4. **Per-package commands.** Each `$package->getUpgradeCommand()` (e.g. asset publishing) is invoked.

Finally, the current Composer versions are recorded as `type=version_snapshot` rows in the log for audit.

## Single table, two row types

All upgrade state lives in `capell_upgrade_log`. Each row has:

- `type` = `step` or `version_snapshot`
- `key` = step id, or composer package name
- `status` = `success` | `failed` | `skipped` | `rolled_back` | `superseded` | `recorded`
- `meta` (JSON) = duration, output, versions, dependencies, etc.

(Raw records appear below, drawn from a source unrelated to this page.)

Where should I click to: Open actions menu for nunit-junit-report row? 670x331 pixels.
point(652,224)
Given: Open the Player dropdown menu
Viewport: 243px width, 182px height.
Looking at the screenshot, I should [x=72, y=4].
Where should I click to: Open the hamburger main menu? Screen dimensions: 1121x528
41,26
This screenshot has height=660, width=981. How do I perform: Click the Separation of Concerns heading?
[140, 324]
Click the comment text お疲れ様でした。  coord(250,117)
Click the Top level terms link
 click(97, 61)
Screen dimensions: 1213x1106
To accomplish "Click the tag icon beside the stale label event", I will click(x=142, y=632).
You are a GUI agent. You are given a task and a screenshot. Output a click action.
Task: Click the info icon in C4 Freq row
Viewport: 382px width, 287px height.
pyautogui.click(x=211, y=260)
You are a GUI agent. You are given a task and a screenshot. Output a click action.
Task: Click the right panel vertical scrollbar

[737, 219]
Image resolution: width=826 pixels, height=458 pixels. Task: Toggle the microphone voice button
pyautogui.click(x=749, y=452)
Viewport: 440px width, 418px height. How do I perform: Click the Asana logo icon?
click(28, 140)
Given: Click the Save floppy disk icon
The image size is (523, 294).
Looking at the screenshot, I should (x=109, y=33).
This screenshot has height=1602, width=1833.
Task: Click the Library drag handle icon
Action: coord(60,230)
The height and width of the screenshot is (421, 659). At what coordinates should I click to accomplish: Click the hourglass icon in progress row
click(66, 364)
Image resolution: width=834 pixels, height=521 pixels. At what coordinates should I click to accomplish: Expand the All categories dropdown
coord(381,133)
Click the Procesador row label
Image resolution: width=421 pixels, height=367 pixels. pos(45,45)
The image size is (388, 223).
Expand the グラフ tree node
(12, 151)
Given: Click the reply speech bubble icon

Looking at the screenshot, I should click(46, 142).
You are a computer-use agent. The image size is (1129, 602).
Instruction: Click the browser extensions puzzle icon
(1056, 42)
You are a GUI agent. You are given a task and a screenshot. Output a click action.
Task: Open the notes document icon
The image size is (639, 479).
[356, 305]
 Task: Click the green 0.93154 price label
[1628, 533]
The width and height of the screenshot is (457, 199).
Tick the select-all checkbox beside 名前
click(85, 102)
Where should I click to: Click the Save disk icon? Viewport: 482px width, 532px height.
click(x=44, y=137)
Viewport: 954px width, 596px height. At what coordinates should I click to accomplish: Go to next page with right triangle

You can audit upgrades with plain SQL — no joins required.

## Flags

| Flag                           | Purpose                                             |
| ------------------------------ | --------------------------------------------------- |
| `--dry-run`                    | Print the plan; make no changes                     |
| `--force`                      | Skip interactive confirmations                      |
| `--force-downgrade`            | Proceed even if Composer is older than the log says |
| `--force-step=ID` (repeatable) | Re-run a specific step                              |
| `--skip-migrations`            | Don't publish/run migrations                        |
| `--skip-steps`                 | Don't run upgrade steps                             |
| `--only-migrations`            | Run only the migrations phase                       |
| `--only-steps`                 | Run only the upgrade-steps phase                    |
| `--no-clear-cache`             | Skip the cache-clear menu                           |

## Rollback

Steps that implement `rollback()` can be reverted:

```bash
php artisan capell:rollback --step=<step-id>
```

Writes a `rolled_back` row, then marks the original `success` row as `superseded`. Re-running `capell:upgrade` will re-apply the step.

## Source of truth

- **Composer** is authoritative for "what version is installed right now" (`Composer\InstalledVersions::getPrettyVersion()`).
- **`capell_upgrade_log`** (type `version_snapshot`, status `recorded`) is an audit trail — written at the end of each successful upgrade. Use it to answer "what version did we upgrade from?"
- **`capell_upgrade_log`** (type `step`, status `success` and not `superseded`) answers "which steps are currently applied?"

## CI / automated deploys

```bash
php artisan capell:upgrade --force --force-downgrade --no-clear-cache
php artisan optimize
```

Exit code is `0` on success, `1` on failure (including lock contention and downgrade without `--force-downgrade`).

## Pre-upgrade checklist

- Back up the database.
- `php artisan down` if users could be affected.
- Run in staging first.
- Use `--dry-run` in CI before applying.

## Troubleshooting

**"Another upgrade is running"** — a crashed run may have left the lock. `php artisan cache:forget capell:upgrade`.

**A step failed mid-run** — find it with `SELECT * FROM capell_upgrade_log WHERE type='step' AND status='failed';`. Re-running `capell:upgrade` retries it — failures are not considered "applied".

**"Downgrade detected"** — Composer has an older version than the log. Usually a deployment mistake. Restore the newer version, or pass `--force-downgrade` if truly intentional.